Would you print all of the records below exactly, without skipping any?

[[ EXERCISE DATA, beginning ]]

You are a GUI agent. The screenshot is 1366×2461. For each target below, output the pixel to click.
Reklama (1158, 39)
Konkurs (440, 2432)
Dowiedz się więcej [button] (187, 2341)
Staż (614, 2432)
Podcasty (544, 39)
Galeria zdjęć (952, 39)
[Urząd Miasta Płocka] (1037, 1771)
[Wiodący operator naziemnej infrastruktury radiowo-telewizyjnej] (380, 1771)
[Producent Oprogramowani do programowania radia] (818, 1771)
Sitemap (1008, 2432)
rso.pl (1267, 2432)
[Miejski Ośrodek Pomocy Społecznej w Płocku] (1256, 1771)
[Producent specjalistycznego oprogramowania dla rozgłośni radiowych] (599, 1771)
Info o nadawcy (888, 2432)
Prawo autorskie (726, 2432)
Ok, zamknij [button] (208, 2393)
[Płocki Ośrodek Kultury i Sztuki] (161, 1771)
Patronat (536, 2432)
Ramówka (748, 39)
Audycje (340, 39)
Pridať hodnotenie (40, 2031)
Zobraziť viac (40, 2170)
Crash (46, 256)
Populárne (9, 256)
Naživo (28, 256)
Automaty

[[ EXERCISE DATA, end ]]

■ OUTPUT BELOW:
You are a GUI agent. The screenshot is 1366×2461. For each target below, output the pixel to click.
Reklama (1158, 39)
Konkurs (440, 2432)
Dowiedz się więcej [button] (187, 2341)
Staż (614, 2432)
Podcasty (544, 39)
Galeria zdjęć (952, 39)
[Urząd Miasta Płocka] (1037, 1771)
[Wiodący operator naziemnej infrastruktury radiowo-telewizyjnej] (380, 1771)
[Producent Oprogramowani do programowania radia] (818, 1771)
Sitemap (1008, 2432)
rso.pl (1267, 2432)
[Miejski Ośrodek Pomocy Społecznej w Płocku] (1256, 1771)
[Producent specjalistycznego oprogramowania dla rozgłośni radiowych] (599, 1771)
Info o nadawcy (888, 2432)
Prawo autorskie (726, 2432)
Ok, zamknij [button] (208, 2393)
[Płocki Ośrodek Kultury i Sztuki] (161, 1771)
Patronat (536, 2432)
Ramówka (748, 39)
Audycje (340, 39)
Pridať hodnotenie (40, 2031)
Zobraziť viac (40, 2170)
Crash (46, 256)
Populárne (9, 256)
Naživo (28, 256)
Automaty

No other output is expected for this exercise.